O presidente do Fed de St. Louis, James Bullard, por sua vez, disse que há um "risco real" de a curva de rendimentos dos Treasuries se inverter neste mês e defendeu uma pausa nas altas de juros, em parte para evitar essa inversão. Ele será membro votante nas decisões de juros dos EUA em 2019.
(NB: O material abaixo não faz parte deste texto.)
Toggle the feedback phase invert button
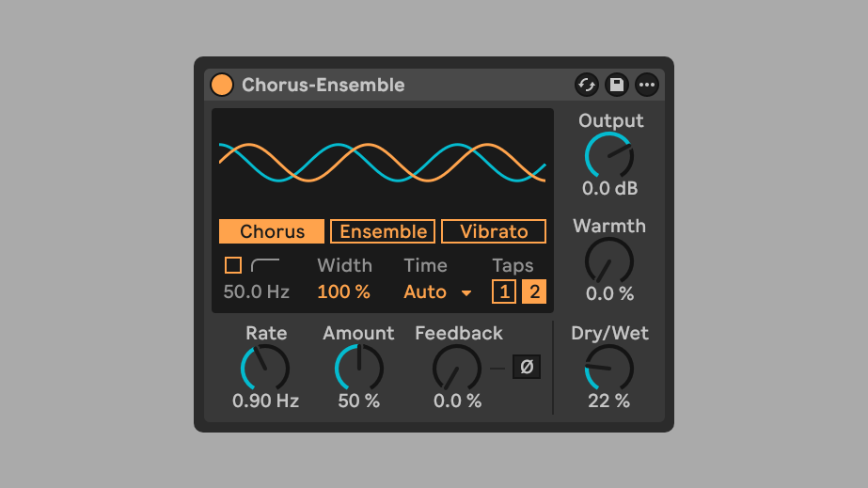This screenshot has height=488, width=868. tap(527, 367)
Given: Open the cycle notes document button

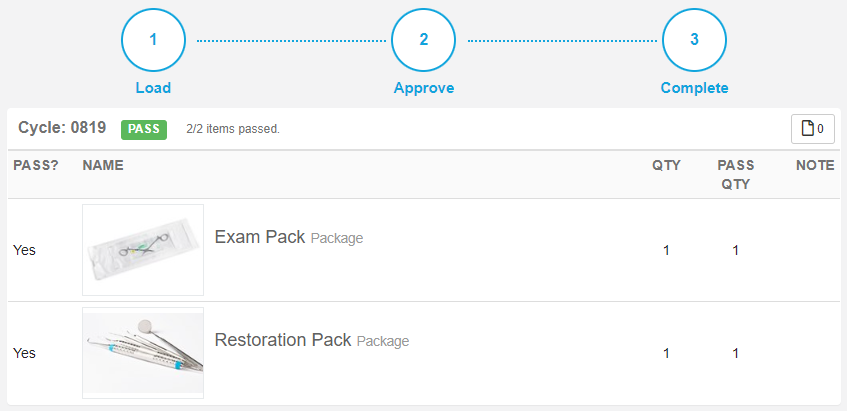Looking at the screenshot, I should click(x=813, y=129).
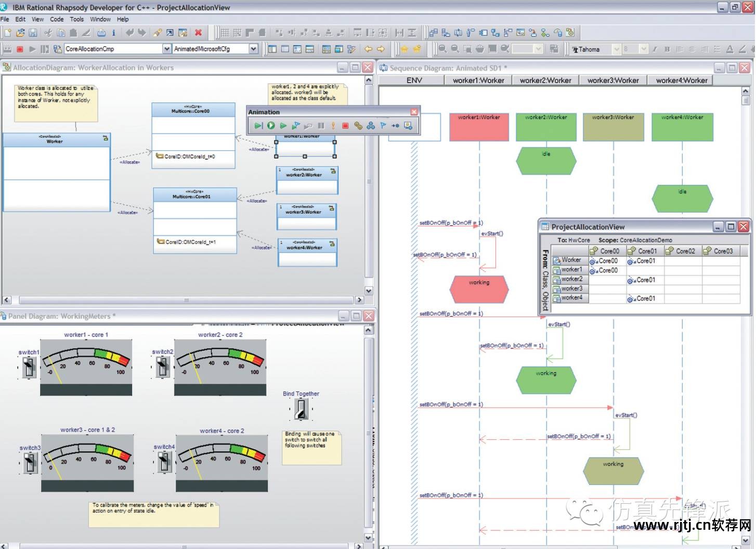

"Para os mercados emergentes (Brasil incluído), política monetária menos restritiva é uma força construtiva, mas desaceleração de crescimento atrapalha. Qual dessas variáveis vai dominar é uma questão em aberto", citou a equipe da Verde Asset Management, liderada Luiz Stuhlberger, em nota a clientes.

DESTAQUES

- VALE caiu 1,93 por cento, contaminada por preocupações com o cenário frágil da trégua comercial entre EUA e China, além do risco de desaquecimento norte-americano, com efeitos em outras economias. Papéis de siderúrgicas acompanharam a queda, com CSN caindo 3,34 por cento.

- ITAÚ UNIBANCO PN recuou 0,81 por cento, em meio a deterioração generalizada na bolsa, com o rival BRADESCO PN cedendo 0,47 por cento. BANCO DO BRASIL perdeu 0,77 por cento, mas SANTANDER BRASIL UNIT fechou com variação positiva de 0,07 por cento.

- PETROBRAS PN avançou 0,73 por cento e PETROBRAS ON subiu 1,64 por cento, embaladas pela alta do petróleo, com o barril de Brent subindo mais 5 por cento no melhor momento, em meio a acordo entre os maiores produtores do Oriente Médio na Organização dos Países Exportadores de Petróleo (Opep) e a Rússia para reduzir a produção.

- ELETROBRAS ON e ELETROBRAS PNB avançaram 2,26 e 1,18 por cento, respectivamente, tendo após reportagens sobre interesse pelo leilão da distribuidora da companhia no Amazonas, previsto para a próxima segunda-feira, bem como uma eventual privatização da elétrica de controle estatal.